Le choc entre Boca Juniors et Benfica, disputé ce lundi 16 juin 2025 au Hard Rock Stadium de Miami, a tenu toutes ses promesses. Dans une ambiance incandescente et sous une chaleur pesante, les deux géants ont livré un combat haletant, conclu sur un score de parité (2-2). Un nul spectaculaire, riche en rebondissements, en tensions et en cartons rouges.

Une entame parfaite pour Boca

Boca Juniors n’a pas tardé à afficher ses ambitions. Portés par leur public et une intensité sud-américaine bien connue, les Xeneizes ont rapidement pris les devants. Miguel Merentiel ouvrait le score à la 21e minute d’un tir croisé imparable, avant que Rodrigo Battaglia ne double la mise six minutes plus tard, profitant d’un cafouillage défensif de Benfica (2-0, 27e).

À ce moment du match, Boca semblait en contrôle.
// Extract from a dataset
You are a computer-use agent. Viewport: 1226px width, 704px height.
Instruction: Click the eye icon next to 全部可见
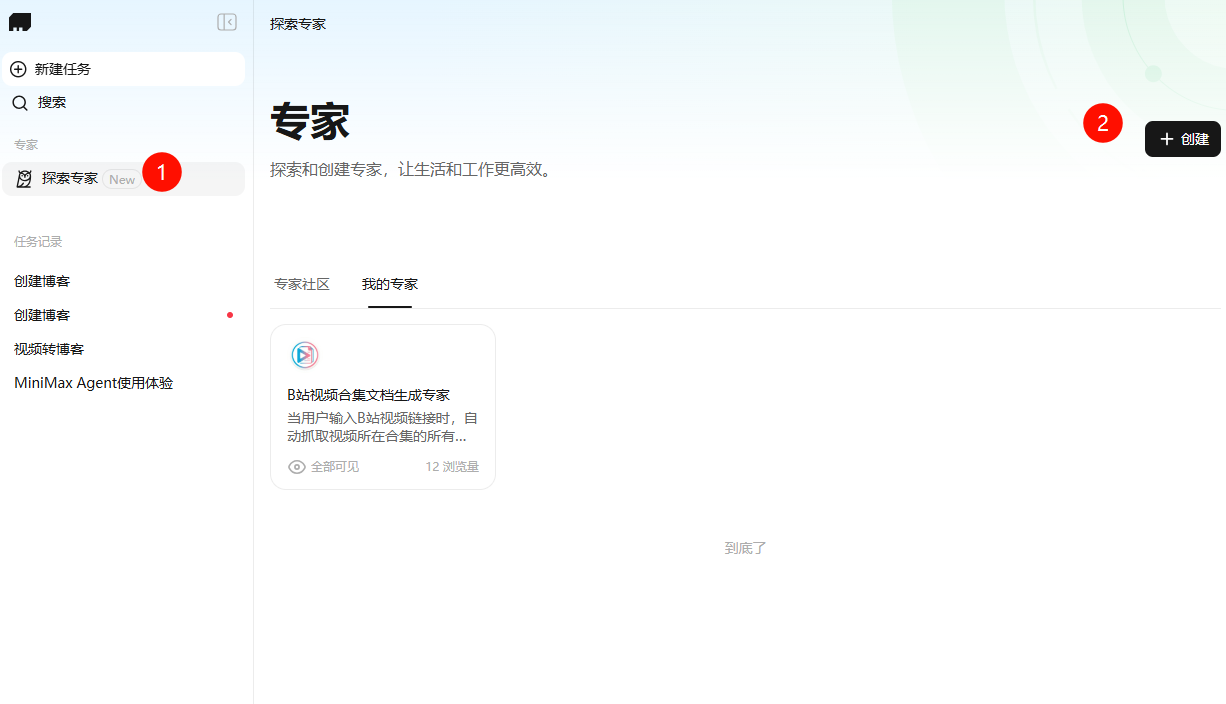[x=296, y=467]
Mais c’était sans compter sur la réaction d’orgueil des Aigles de Lisbonne.

Benfica revient, malgré l’adversité

Juste avant la pause, Ángel Di María redonnait espoir aux siens sur penalty (2-1, 45+3e), suite à une faute grossière dans la surface. Un tournant psychologique qui allait peser lourd. Au retour des vestiaires, les débats s’équilibrent, mais les nerfs lâchent des deux côtés.

Andrea Belotti est expulsé côté portugais à la 72e minute, après une semelle jugée dangereuse. Pourtant, à dix contre onze, Benfica trouve les ressources pour revenir. Sur un corner, Nicolás Otamendi, ancien joueur de River Plate, place une tête puissante et égalise à la 84e minute (2-2).

Trois expulsions et un match sous haute tension

Ce match ne se résume pas qu’au score. Trois expulsions ont été distribuées : Ander Herrera côté Boca (sur le banc), Belotti pour Benfica, et Jorge Figal à la 88e minute après un tacle non maîtrisé.

La tension était palpable jusqu’au coup de sifflet final, les deux équipes multipliant les fautes (22 au total) et les contestations. Un vrai match de coupe, nerveux et engagé, qui montre à quel point cette nouvelle édition de la Coupe du Monde des Clubs est relevée.

Ce nul laisse les deux formations dos à dos dans un groupe C qui s’annonce très disputé.